To test the business, Harris ran a pilot operation in Sydney for six years, driving around for every delivery and pick up of boxes and taking note of what customers wanted.
“What I wanted to find out was if it worked, could it be profitable and if people would actually like the service itself. I also needed to find out how long people actually needed the boxes for before I could pick them up,” he said.
“Over a six year period I did every delivery and every pick up myself. I spent those six years on the road pretending I was a franchisee and my wife was the franchisor.”
When he realised the idea would be successful, the next step for Harris was to embark on an education.
“I knew it could be franchised, but not knowing anything about franchising I went out and bought a book called Franchising for Dummies,” he continued.
“I had friends who said they knew about franchising but I told them to go away so that I could learn about it myself. I have now developed things in the franchise industry that have never been done before, like sharing the work and breaking up smaller areas than there will be franchisees. There is also a guaranteed income which has never been done before.”
Harris said the more he worked on the business, the more he started to understand how quickly it would grow.
“I realised I had something which had not been done anywhere in the world and which is very powerful,” he explained.
“Everyone that moves needs boxes. You can get boxes delivered to your door for half the cost of buying them and you can keep them for up to three months and then when you are finished we pick them up and they can be delivered to someone else. For the customers the boxes are half the cost and have a lot of service along with it.”
The company has grown extremely quickly, moving from one franchise just under two years ago to 24 across Australia.
And now the next target is the United States.
“We are launching at the LA Expo at the start of October and if the expo in Melbourne is any indication - where I got three franchisees - then the equivalent should be 20 to 30 franchises because the show is 10 times bigger,” Harris forecast.
“I’ve given a prediction that with the speed which we covered Australia and the team that we have in America behind us, we should have America covered in three years with about 300 to 350 franchisees. That is about 100 franchisees a year which is quite easy with the team we have over there.
“The growth so far has been pretty phenomenal. It is a story which I haven’t bothered to try and get out there because I wanted to get out there quietly. Because no one else is doing it I wanted to keep it as quiet as I could for as long as I could, but now that we are doing it I am ready to tell the world about it.”
Harris said there were two main challenges to setting up the business – the first was managing the speed of growth and the second was educating customers.
“We were signing up one franchisee every two weeks and I was doing that myself because we didn’t have any sales staff,” he added.

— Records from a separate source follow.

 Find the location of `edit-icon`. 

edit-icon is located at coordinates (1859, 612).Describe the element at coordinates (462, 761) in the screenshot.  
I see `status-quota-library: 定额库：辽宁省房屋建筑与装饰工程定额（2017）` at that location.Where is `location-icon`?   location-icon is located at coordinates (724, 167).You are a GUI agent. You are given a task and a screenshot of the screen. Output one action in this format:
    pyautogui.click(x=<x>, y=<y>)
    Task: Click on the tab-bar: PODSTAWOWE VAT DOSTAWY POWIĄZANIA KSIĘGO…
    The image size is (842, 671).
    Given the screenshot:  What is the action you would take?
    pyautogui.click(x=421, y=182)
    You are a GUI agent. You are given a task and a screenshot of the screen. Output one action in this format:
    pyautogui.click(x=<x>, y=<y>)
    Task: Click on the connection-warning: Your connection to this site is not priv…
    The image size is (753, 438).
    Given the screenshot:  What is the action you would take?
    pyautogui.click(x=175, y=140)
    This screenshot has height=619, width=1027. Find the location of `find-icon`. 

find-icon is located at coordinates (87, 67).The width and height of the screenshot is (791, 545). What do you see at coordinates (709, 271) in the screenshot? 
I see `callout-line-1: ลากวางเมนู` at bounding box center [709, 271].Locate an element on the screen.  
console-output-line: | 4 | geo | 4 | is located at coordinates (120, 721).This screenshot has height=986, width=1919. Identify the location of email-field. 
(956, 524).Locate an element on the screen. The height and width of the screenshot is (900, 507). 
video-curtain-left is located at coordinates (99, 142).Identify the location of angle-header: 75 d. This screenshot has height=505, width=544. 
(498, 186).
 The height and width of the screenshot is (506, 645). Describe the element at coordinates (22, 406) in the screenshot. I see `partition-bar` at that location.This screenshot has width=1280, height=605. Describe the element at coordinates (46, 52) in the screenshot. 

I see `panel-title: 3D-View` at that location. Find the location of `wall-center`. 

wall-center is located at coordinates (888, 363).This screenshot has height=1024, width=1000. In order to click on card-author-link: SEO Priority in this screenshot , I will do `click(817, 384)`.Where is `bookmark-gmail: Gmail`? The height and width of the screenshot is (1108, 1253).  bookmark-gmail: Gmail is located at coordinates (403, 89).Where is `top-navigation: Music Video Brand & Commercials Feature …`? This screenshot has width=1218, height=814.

“The challenge was keeping up with the growth and how fast it was. Last December I had one employee taking phone calls and now we have eight.”
Harris is also ploughing revenue into advertising the service on radio and television and he said the effort was slowly being rewarded.
“We have now shown that there are more people going into Google and typing ‘hire a box’ instead of ‘moving boxes’ or ‘packing boxes’,” he said.
“Before, no one knew you could hire boxes.”
And all this at an age when most would start thinking of cutting back.
“It doesn’t matter how old you are. At 65 most people are thinking of retiring but I am ready to take on the world,” Harris laughed.
“It is going to be an exciting journey and I am looking forward to it very much.”